Q: Why does 0.1 + 0.2 !== 0.3 in PHP, and how do you handle monetary calculations correctly in a Laravel e-commerce application?

PHP floats follow IEEE 754 double-precision binary, which cannot represent 0.1 or 0.2 exactly in binary — both are infinite repeating fractions. Their binary approximations sum to something slightly above 0.3, so the strict comparison fails. In a Laravel e-commerce context the canonical solution is to store all monetary values as integers in the database (cents, pence, etc.) and only convert to decimal for display. When BCMath arithmetic is needed — for example, applying a percentage discount — use bcmul, bcdiv, and bcround with an explicit scale parameter. The moneyphp/money library encapsulates this pattern and is widely used in production Laravel apps.


Q: What is the difference between PHP's precision and serialize_precision ini directives, and why did changing serialize_precision to -1 in PHP 7.1 matter?

precision controls how many significant digits PHP uses when casting a float to string for output via echo, print, or string concatenation (default 14). serialize_precision controls the digits used by serialize(), var_export(), and json_encode(). Before PHP 7.1, serialize_precision was 17, which caused json_encode(0.1) to produce "0.10000000000000001" — visually ugly and surprising. Setting it to -1 tells PHP to use the minimum number of digits required to uniquely identify the float, so json_encode(0.1) produces "0.1" while still guaranteeing round-trip accuracy. This is the G format in printf terms (%G). The practical impact: APIs suddenly returned cleaner JSON, but any code that relied on the old 17-digit format broke.

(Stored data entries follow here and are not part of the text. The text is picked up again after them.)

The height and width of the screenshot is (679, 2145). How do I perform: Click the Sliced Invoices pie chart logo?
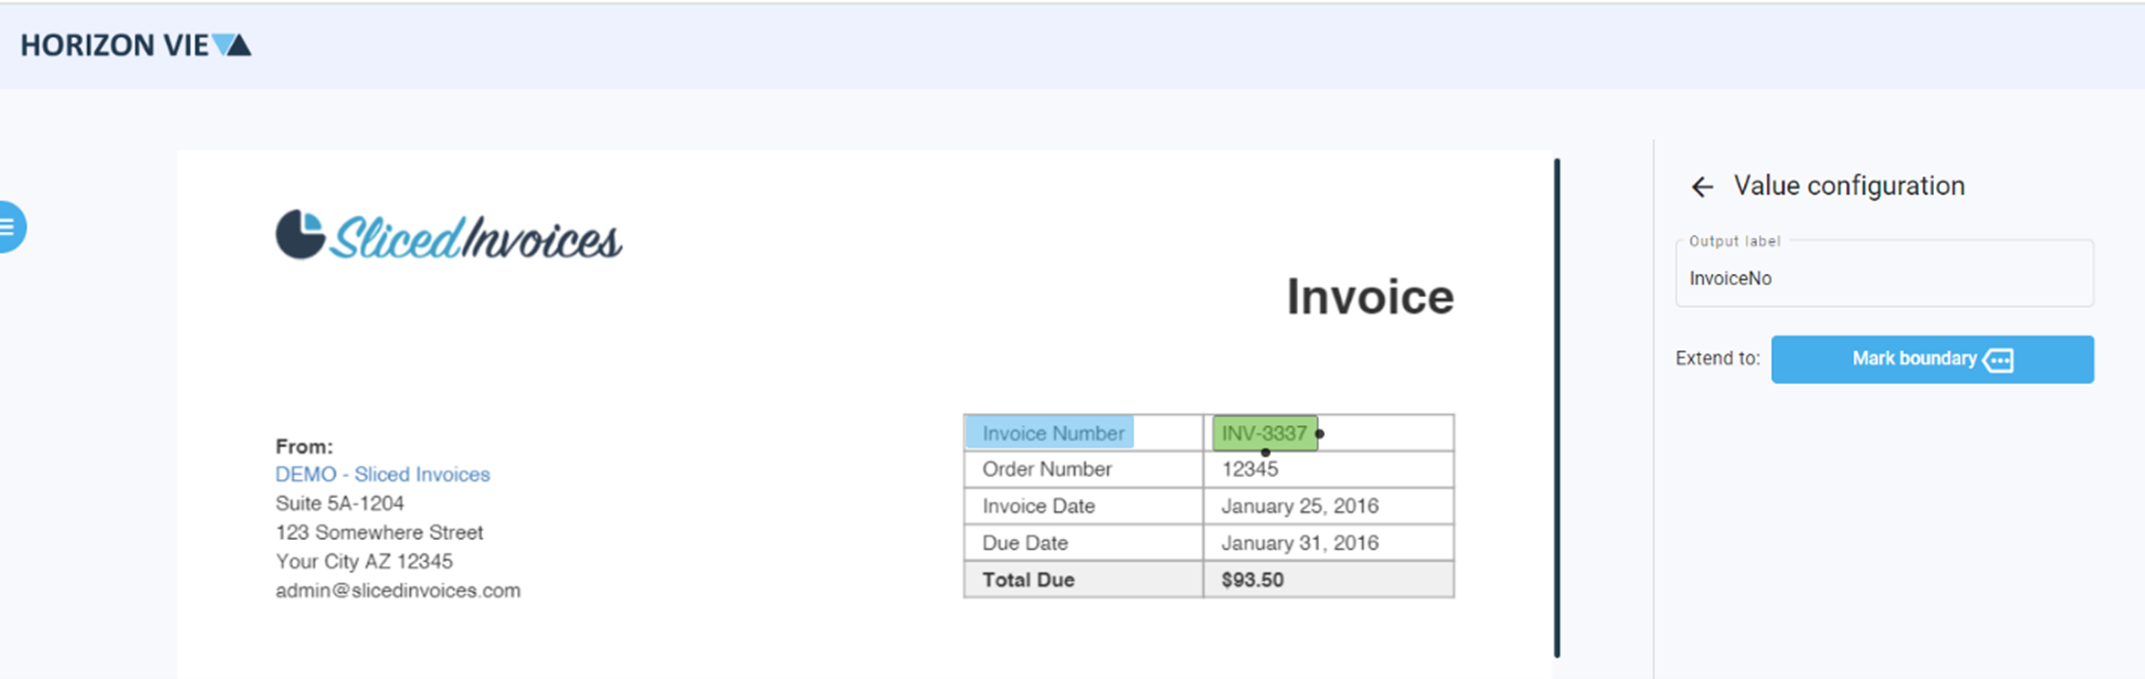pyautogui.click(x=300, y=235)
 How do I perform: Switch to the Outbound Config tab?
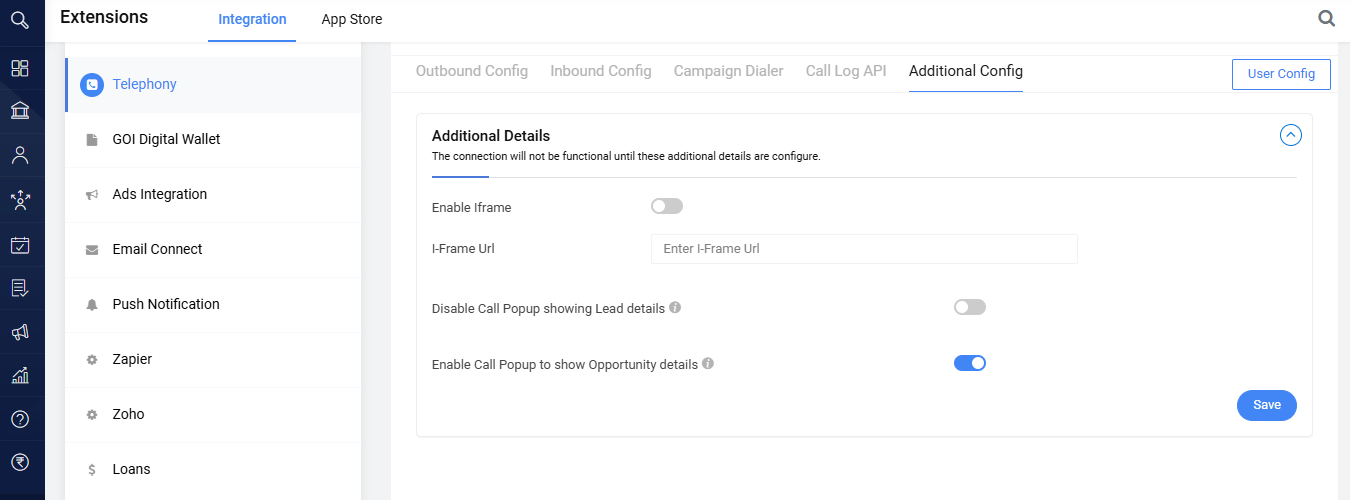point(472,71)
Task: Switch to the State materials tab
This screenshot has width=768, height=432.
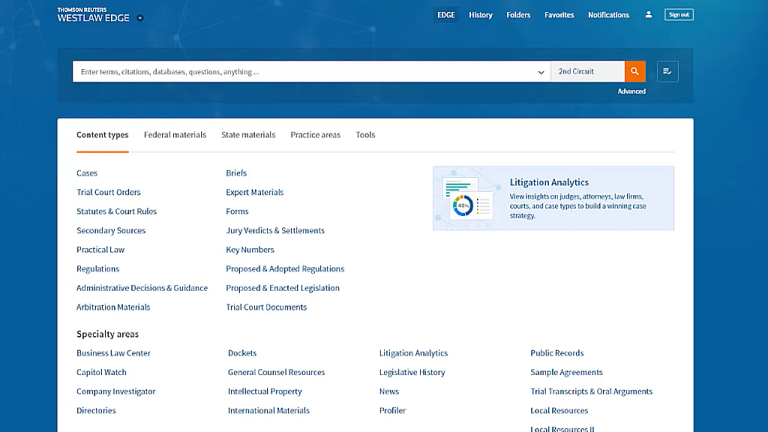Action: (248, 135)
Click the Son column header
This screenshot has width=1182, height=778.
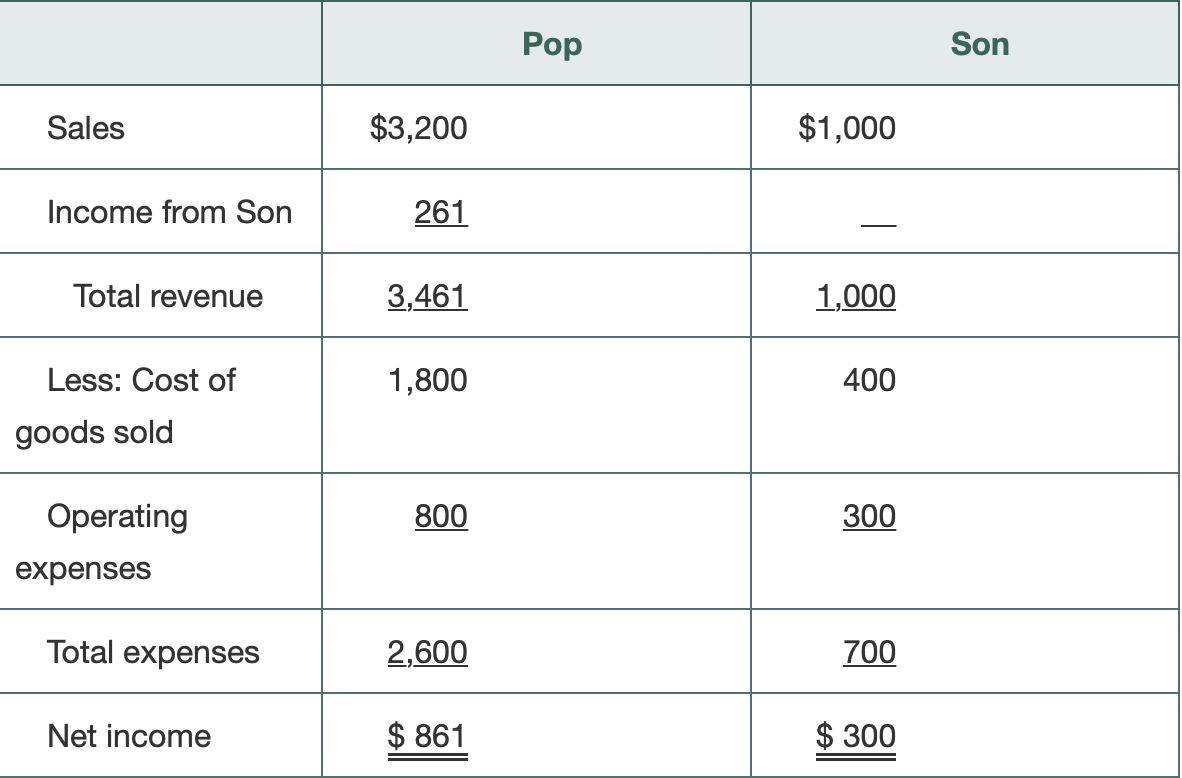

Q: What are PHP_FLOAT_EPSILON, PHP_FLOAT_MIN, and PHP_FLOAT_MAX, and when would you use each?

PHP_FLOAT_EPSILON (≈ 2.22e-16) is the smallest float $e such that 1.0 + $e !== 1.0 — it represents the machine epsilon for doubles. It is useful as an epsilon for comparing floats of magnitude around 1, but for values of different magnitudes you should scale the epsilon proportionally: abs($a - $b) < PHP_FLOAT_EPSILON * max(abs($a), abs($b)). PHP_FLOAT_MIN (≈ 2.22e-308) is the smallest positive normalized double — relevant in numerical algorithms where underflow to subnormal values would cause precision loss. PHP_FLOAT_MAX (≈ 1.80e+308) is the largest representable finite double, useful for initializing "find the minimum" loops. In everyday application code you mostly need PHP_FLOAT_EPSILON; BCMath or integer arithmetic is preferable to relying on any of these for financial logic.